PS4 Update Supersampling Feature Analyzed, Offers Visual Boost for Many Games

Good morning, PlayStation gamers! If you're a PS4 Pro owner, then you have a lot to look forward [...]


Good morning, PlayStation gamers! If you're a PS4 Pro owner, then you have a lot to look forward to with the next big system update coming down the pipline. System update 5.50 is bringing a lot of new features and upgrades for all PS4 owners, but by far the most exciting is system-wide supersampling for Pro owners. This morning Eurogamer (which owns Digital Foundry) released a rather optimistic analysis of the new feature. It's producing mainly great results, but there are a few drawbacks.

What is supersampling, anyway, and why is everyone so excited about it? Here's the layman's breakdown. The PS4 Pro is capable of displaying games in 4K resolution, which is 2160p, right? Well what if you only own a 1080p TV? What if you could crank up your games to the 4K resolution anyway? Wouldn't that make everything just appear super smooth and sharp on your 1080p display? Well yeah, it would, and that's exactly what supersampling does. It's like the ultimate anti-aliasing, and it makes images appear super sharp by brute-forcing a higher resolution to be sampled down to your display.

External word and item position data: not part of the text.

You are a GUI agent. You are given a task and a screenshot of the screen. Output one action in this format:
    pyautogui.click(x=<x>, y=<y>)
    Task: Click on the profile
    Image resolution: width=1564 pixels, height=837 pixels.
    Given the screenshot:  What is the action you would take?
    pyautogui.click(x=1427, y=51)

According to Eurogamer, this works brilliantly on a number of titles. "By enabling super-sampling in firmware 5.5," Thomas Morgan writes, "the game believes you have a 4K screen connected and the system takes over from there, downscaling the image and producing beautiful anti-aliasing in the process. The improvement to image quality is clear; jagged edges are smoothed over, more detail can be resolved in some cases, while flickering is also reduced in motion on sub-pixel detail."

It's not all rainbows and butterflies, though. By forcing a game to render at higher resolutions, you may also bring upon yourself some of the performance issues that come with pushing more pixels. In the case of The Last Guardian, for example, enabling the supersampling can cause performance to tank, with FPS dropping as low as the mid-twenties at points. Eurogamer pointed that this can happen in Call of Duty: Black Ops III as well. The dips won't be as dramatic, of course, but any drop in frame-rate in a Call of Duty game is anathema. It's just not done.

The bottom line? It's good to have options, and for the games that handle it well (like Rocket League), supersampling will offer you the best picture available on a 1080p set.